それが実現したら、それはそれで凄く面白いけど。
でも万が一本当にそうなったら、確かに浅見さんだね。菊江さんの役は。
じゃあそのとき、金魚や詩織の役を演じるのは…誰?
『ねぇ詩織ちゃん達。変だと思わない?』
…ん?
その声に振り向いた、僕と詩織。
そこにはYOSHIKAさん。
確かにYOSHIKAさんが言うとおり…《Kira♠︎m》所属の女の子たちの影も姿も感じられない…。
絶対に何かしてくる…今日は必ず、あの子たちとまた衝突する…。
そう強く警戒心を持って、ここに来たんだけど…。
いや、衝突も何も無ければ…それはそれでいい。
別にそれを望んではいないから。
『でも私も信吾も、最後まで注意を続けて警戒します!』
『うん。その方がいいね。今日の収録が終わるまでは』
僕も賛同して強く頷いた。
このまま、何もなく終わるなんて思えない。
必ず何かやってくる…あの子たちのことだから。
それにしても、番組制作スタッフ以外のスタジオ見物者の数…凄かったな。
あれはたぶん…局の運営に関わる理事役員の人とか、協賛スポンサー企業のお偉い方とか、僕でも見たことあるような、有名な女子アナウンサーさん達の団体とか、その上司さんぽい中年の男性とか…。
みんな、ヒソヒソと何か話しながら、僕を指差してた…。
『《あー。休憩中のスタッフの皆さん。再開します》』
また、あのADのお姉さんの声が響き渡る。
やっと収録の本番かな。長かったな…。
『《では、頭からカメリハ行きます。

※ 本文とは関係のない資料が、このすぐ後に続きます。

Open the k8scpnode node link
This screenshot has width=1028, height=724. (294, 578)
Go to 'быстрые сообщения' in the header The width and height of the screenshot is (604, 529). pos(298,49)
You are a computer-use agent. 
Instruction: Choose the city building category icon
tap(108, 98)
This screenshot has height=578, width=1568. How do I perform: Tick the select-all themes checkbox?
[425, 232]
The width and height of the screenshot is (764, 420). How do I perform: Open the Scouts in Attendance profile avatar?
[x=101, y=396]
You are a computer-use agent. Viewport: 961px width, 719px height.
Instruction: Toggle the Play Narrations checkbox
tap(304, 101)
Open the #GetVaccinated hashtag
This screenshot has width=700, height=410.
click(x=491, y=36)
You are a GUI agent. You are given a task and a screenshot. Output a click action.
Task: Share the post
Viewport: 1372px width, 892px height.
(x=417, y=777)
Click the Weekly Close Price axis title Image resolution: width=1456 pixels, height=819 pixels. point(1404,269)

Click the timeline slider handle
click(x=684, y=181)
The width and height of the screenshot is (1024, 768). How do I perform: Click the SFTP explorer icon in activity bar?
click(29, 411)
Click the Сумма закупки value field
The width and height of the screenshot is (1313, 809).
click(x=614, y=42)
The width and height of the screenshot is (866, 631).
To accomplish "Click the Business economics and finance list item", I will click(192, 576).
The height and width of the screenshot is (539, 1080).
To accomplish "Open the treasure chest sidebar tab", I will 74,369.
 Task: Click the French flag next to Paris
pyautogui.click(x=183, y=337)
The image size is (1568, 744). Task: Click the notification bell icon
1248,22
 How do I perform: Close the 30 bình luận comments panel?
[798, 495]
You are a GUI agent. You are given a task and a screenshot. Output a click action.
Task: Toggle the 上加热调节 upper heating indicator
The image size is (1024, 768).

皆さん頑張りましょう!宜しくお願いします!》』
…うっ。
カメリハ…カメラリハーサル…。
そっか。そうだよな…。
まるで士気を鼓舞するように、スタジオ内に響く拍手と『頑張るぞ!』『よし!頑張ろう!』の声が湧き上がる。
長いな…今日の収録は…。
今度は実際に、本番と同様にカメラ撮影を行いながらのリハーサル。
さっきのドライリハーサルよりも、場面場面によってプロデューサーやディレクターの厳しい指示の声が飛び交う。
『音声!マイクの感度!大丈夫か!』
「はい!音量適正!ノイズなし!大丈夫です!」
『よし。TK!このコーナーの尺は!』
「えっと…あ、はい!現在3秒押しです!」
『3秒押しか…本番では何とかしてくれ!あと次の《CMイン》のタイミングとカメラパンニング!気をつけろ!』
「はい!」
「やります!」
うわぁ…。
ディレクターさんに、酷使されるスタッフさん達…。
ほんと大変そう…皆さん頑張ってください。
『おい!4カメ!追いが遅いぞ!ちゃんとやれ!』
「す、すみません!!」
このスタジオ内に張り詰めた空気感…凄すぎ。
…長い長い、カメラリハーサルもやっと終わった…。
午後0時30分から始まったリハーサル。
気付けば、時刻はもう午後6時を過ぎていた。
これから15分の休憩。
ADのお姉さんや他のスタッフが、おにぎりやサンドイッチ、それにお茶を振る舞って配っていた。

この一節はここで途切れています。